Im so sorry OP. I had a mmc. I was working as a teacher. It hit me really hard when a student (very young) who was due the same time as me. Of course I had to stay professional but it was a gut punch. Look after yourself

Figtree11 · 02/11/2025 20:29

@Wolfiefan thank you, mine have been mmc too. I know tomorrows a new day but feeling very sorry for myself this evening

OP posts:
RomeoRivers · 02/11/2025 20:45

Hi OP,

It’s really hard. I had 3 miscarriages before my DC were born and had to watch friends and family, pregnant at the same time, go on to have their precious babies. I was really happy for them, but also really sad and angry for me.

But I want to give you hope- after pushing for progesterone in early pregnancy, I now have 3 healthy children. It will happen for you, keep trying. 🤗

WhatAKnob47 · 02/11/2025 20:55

It's hard @Figtree11 . Try to be kind to yourself. I remember seeing pregnant people and pregnancy announcements and feeling so upset, sad, and envious. Then I'd have intense self-loathing and feel like a terrible person begrudging someone else happiness. It was a very dark time. It's okay to feel however you feel. It's okay to step away from social media. I even stepped away from friendships. I didn't meet my best mates baby until he was a toddler. I just could bring myself to being around babies or pregnant people. I even avoided my nibbling at times. Sometimes you have to protect your own. wellbeing.
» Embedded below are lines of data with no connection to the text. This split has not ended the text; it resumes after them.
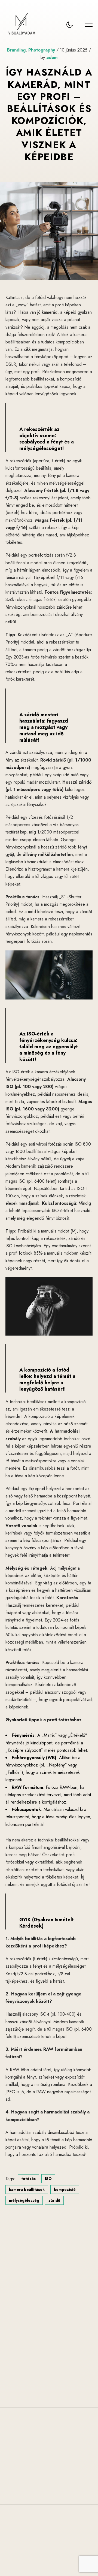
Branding (16, 50)
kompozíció (65, 2189)
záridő (54, 2200)
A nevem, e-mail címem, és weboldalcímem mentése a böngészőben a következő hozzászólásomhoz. (45, 2358)
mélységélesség (24, 2200)
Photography (41, 50)
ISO (48, 2178)
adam (51, 57)
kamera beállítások (27, 2189)
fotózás (29, 2178)
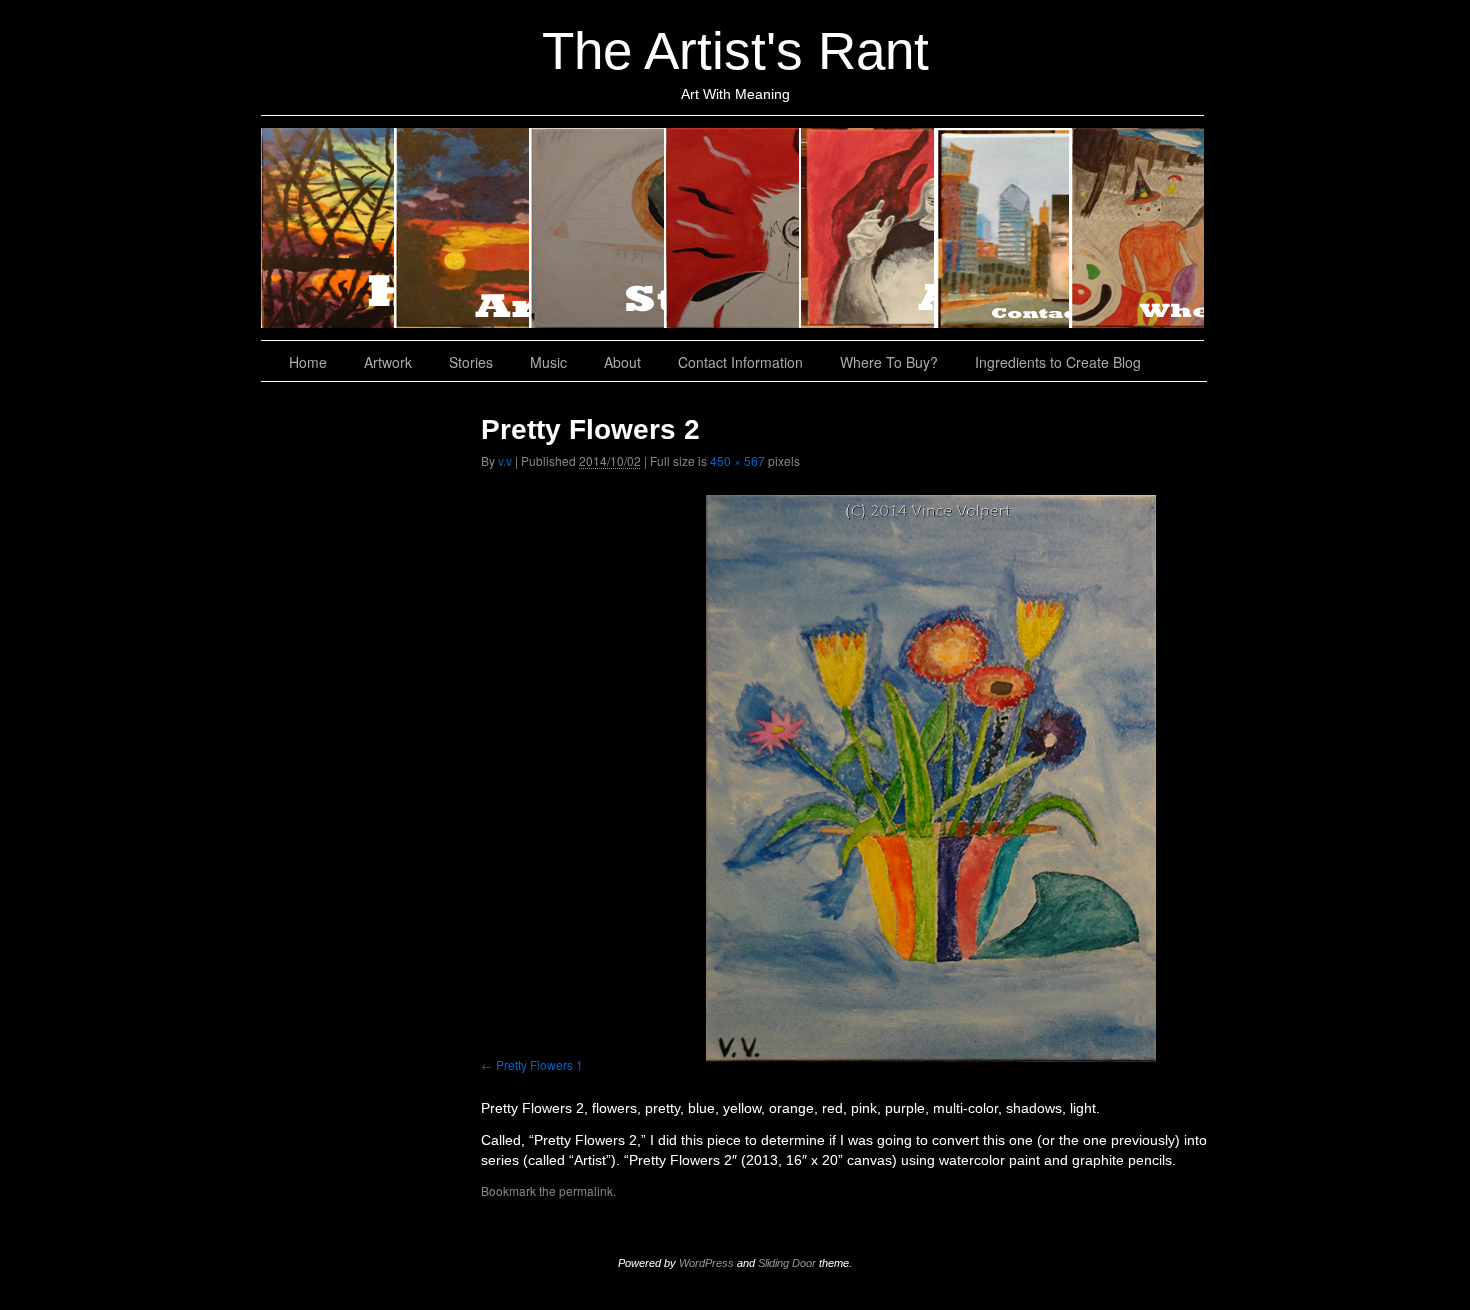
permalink (586, 1190)
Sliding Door (787, 1263)
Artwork (463, 228)
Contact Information (1003, 228)
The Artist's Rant (735, 50)
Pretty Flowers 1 (539, 1064)
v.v (505, 460)
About (868, 228)
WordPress (706, 1263)
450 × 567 (737, 460)
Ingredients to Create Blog (1058, 362)
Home (328, 228)
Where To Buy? (1137, 228)
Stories (598, 228)
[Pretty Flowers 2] (931, 778)
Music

Wolfiefan · 02/11/2025 21:19

Oh OP I’m so sorry. It’s so hard. I remember getting to 13 weeks before the scan then getting that news. I can’t even describe how I felt. Why the hell wouldn’t you feel sorry for yourself? Be kind and gentle to yourself OP

Thatstheheatingon · 02/11/2025 21:20

It's so awful. Sorry for your loss.

Figtree11 · 03/11/2025 12:35

Thank you to you all for commenting. It’s definitely made me feel less alone with how I’m feeling and that others understand and what I’m feeling is normal. I feel a bit better today, and know that unfortunately i’ve been dealt a bad hand with fertility, but have to try keep looking forward

OP posts:
Scorpion84 · 03/11/2025 12:38

I empathise entirely

I had 6 mc before I finally managed a successful pregnancy with my daughter

it was 3 years of hell .

I hated all the ugly feelings I had towards other people including random celebrities

KarminaBurana · 03/11/2025 12:41

I'm sorry for your losses. 💐
It's very tough to see birth announcements after this, isn't it? You're right to mute social media for the time being. I hope that you get the fertility investigations that you need.
Like pp, I also had miscarriages before I had my healthy babies. I hope that you have a similar successful journey 🤞

KarminaBurana · 03/11/2025 12:42

Scorpion84 · 03/11/2025 12:38

I empathise entirely

I had 6 mc before I finally managed a successful pregnancy with my daughter

it was 3 years of hell .

I hated all the ugly feelings I had towards other people including random celebrities

Oh, thats so awful, isn't it? You feel bad for your feelings, but you think - how come it's so easy for them?